A tenda viva sob a qual se abrigavam era iluminada pelo brilho das armas mágicas que portavam. Nela, Lucano estudava com afinco os segredos arcanos enquanto mordiscava as rações de viagem preparadas por Tork. Orion afiava sua espada e limpava sua armadura, enquanto Squall acariciava as macias penas de Cloud ao alimentá-lo. Anix costurava suas roupas, sem entender como surgira um enorme buraco na altura da sua barriga durante o ataque das dragoas-caçadoras. Legolas não estava ali. Estava afastado do grupo, em pé sobre um dos grandes cogumelos, distraído numa conversa com um velho amigo.

_ Sam. Pode me ouvir? – chamou o arqueiro, encarando o colar que pedira emprestado a Orion. A jóia brilhou.

_ Sim, meu amigo. Estou aqui, Legolas. O que há? Algum problema? – respondeu o espírito do bardo, aprisionado em uma jóia muito distante dali.

_ Não, não é nada. Só gostaria de dizer uma coisa – disse o elfo.
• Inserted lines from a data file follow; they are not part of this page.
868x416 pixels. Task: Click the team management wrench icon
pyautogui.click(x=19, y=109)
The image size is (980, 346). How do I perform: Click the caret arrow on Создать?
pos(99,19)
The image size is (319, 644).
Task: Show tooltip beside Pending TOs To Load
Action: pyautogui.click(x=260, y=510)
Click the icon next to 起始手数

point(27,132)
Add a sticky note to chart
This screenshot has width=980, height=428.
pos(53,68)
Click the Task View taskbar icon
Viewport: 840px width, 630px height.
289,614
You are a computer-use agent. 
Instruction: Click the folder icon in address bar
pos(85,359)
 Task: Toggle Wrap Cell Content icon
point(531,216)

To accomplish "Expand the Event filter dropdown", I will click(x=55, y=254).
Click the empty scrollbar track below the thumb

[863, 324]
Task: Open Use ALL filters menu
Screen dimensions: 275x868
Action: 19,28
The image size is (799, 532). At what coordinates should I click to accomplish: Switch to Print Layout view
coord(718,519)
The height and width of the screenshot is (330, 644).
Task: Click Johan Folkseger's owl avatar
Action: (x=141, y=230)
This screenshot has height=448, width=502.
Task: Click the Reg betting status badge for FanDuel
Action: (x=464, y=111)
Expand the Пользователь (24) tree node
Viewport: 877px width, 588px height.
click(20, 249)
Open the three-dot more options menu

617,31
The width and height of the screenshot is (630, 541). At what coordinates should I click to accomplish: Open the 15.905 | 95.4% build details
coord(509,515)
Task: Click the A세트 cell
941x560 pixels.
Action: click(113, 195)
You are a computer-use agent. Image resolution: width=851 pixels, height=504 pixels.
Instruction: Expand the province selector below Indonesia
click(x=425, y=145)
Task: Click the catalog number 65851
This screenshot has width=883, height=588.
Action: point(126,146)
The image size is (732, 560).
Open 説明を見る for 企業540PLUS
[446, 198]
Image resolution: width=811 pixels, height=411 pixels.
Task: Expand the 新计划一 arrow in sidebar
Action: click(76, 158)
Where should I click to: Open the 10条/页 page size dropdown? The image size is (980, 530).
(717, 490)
_ Pois então diga! Sou todo ouvidos! – sorriu Sam.

_ Bem, é que eu queria agradecê-lo. Você salvou minha vida, livrou-me da forca e da morte certa. Mas, naquela correria toda naquela época, acho que acabei não agradecendo a você pelo que fez. Queria que soubesse que sou muito grato pelo que fez.

_ Ora, o que é isso, amigo? Não precisa me agradecer. Somos amigos, não somos? Pois então, amigos são para essas coisas.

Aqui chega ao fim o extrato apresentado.